§ **FRAGMENTO ELEGIDO**:
______

La liturgia no impone una estética, expresión artística o estilo concreto. De ahí que la Iglesia acepta las expresiones artísticas de todos los pueblos y regiones. Más aún, así como desea vivamente conservar las obras y los tesoros de arte dejados en herencia por los siglos pretéritos y también, en cuanto es necesario, adaptarlos a las nuevas necesidades, trata de promover las nuevas formas de arte acordes con la índole de cada época.
Las construcciones y las creaciones artísticas deben despertar los sentidos internos y hacer visible lo invisible, inspirándose en la vivencia de la fe y reflejando la belleza divina en servicio de la liturgia y de la evangelización.
El templo debe ser el medio para vivenciar la fe, la relación cercana entre hombre y Dios, experiencias que causen emociones interiores de gran intensidad y provoquen una profunda reflexión y espiritualidad.

______

§ **MATERIAL DADO**:
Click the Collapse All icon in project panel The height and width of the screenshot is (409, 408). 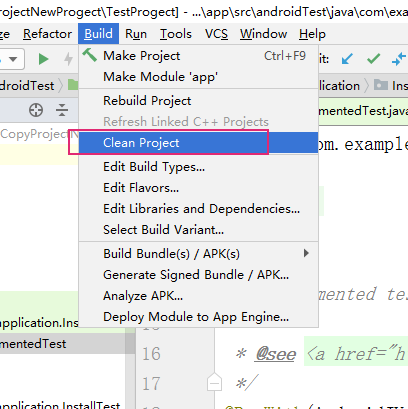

______

§ **QUÉ HACER**:
[A] Indica si cada afirmación coincide con el fragmento elegido. Responde sí o no y cita las palabras exactas del fragmento que lo deciden: (i) La liturgia exige un estilo artístico concreto. (ii) La Iglesia quiere conservar las obras de arte de siglos pasados. (iii) El templo debe llevar a una profunda reflexión.
[B] Copia tal cual el pasaje del fragmento elegido que empieza con "Las construcciones y" y sigue hasta "reflexión y espiritualidad.".

§ **LAS RESPUESTAS**:
[A]
(i) No: "La liturgia no impone una estética, expresión artística o estilo concreto."
(ii) Sí: "desea vivamente conservar las obras y los tesoros de arte dejados en herencia por los siglos pretéritos"
(iii) Sí: "provoquen una profunda reflexión y espiritualidad"

[B]
Las construcciones y las creaciones artísticas deben despertar los sentidos internos y hacer visible lo invisible, inspirándose en la vivencia de la fe y reflejando la belleza divina en servicio de la liturgia y de la evangelización.
El templo debe ser el medio para vivenciar la fe, la relación cercana entre hombre y Dios, experiencias que causen emociones interiores de gran intensidad y provoquen una profunda reflexión y espiritualidad.